There are many different types of yoga accessible to us today. The benefits are numerous.
Once upon a time I went to Iyengar yoga class three times a week plus had a committed home practise. I felt strong, supple, calm and connected to myself.
After moving to the other side of the city and having my son, an unsettled little man who did not sleep, I simply couldn’t manage to get to a class. I had put on a lot of weight during my pregnancy and with all the demands of new motherhood, post-natal depression and numerous other things going on in my life, I lost touch with yoga (and myself).

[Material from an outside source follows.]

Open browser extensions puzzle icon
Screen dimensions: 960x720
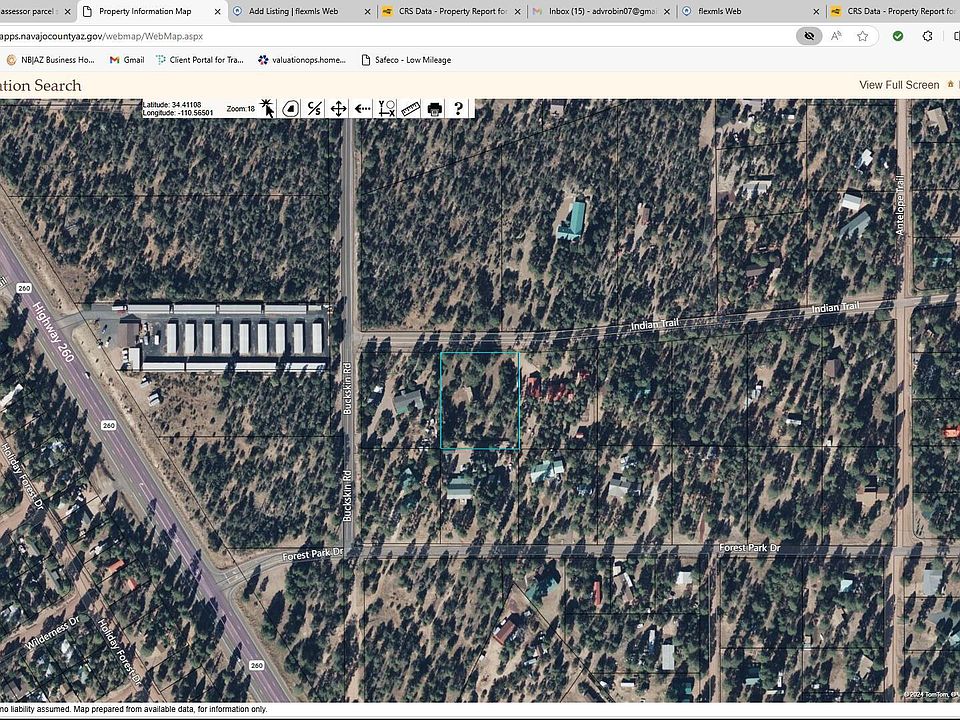coord(927,36)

So if some type of yoga appeals to you as a form of self-care but you can’t escape for a couple of hours for a full class, what can you do?
My previous yoga teacher always recommended Viparita Karani or Legs Up The Wall as an excellent restorative pose than can be done on it’s own. It’s said to be excellent for soothing the sympathetic nervous system, relaxing the mind, calming the digestive system and leaving you refreshed.
You don’t need fancy yoga gear. You don’t need an hour. You don’t need to have done yoga before. You don’t even need a yoga mat.
All you need is 5-10 minutes, a floor, a wall and some comfy clothes. Even jeans will work.
Optional extras – a blanket if your floor is hard, a cushion if you’d like something under your back or an eye pillow to help you relax.
If you’re not familiar with Legs Up The Wall, I suggest you watch this video from Yoga with Adriene as she shows you how to get into and out of the pose correctly as well as how to settle in and allow gravity to assist you.
Give yourself a minimum of 5 minutes, 10 if you can, to allow yourself some precious time-out from the world and time-in with yourself.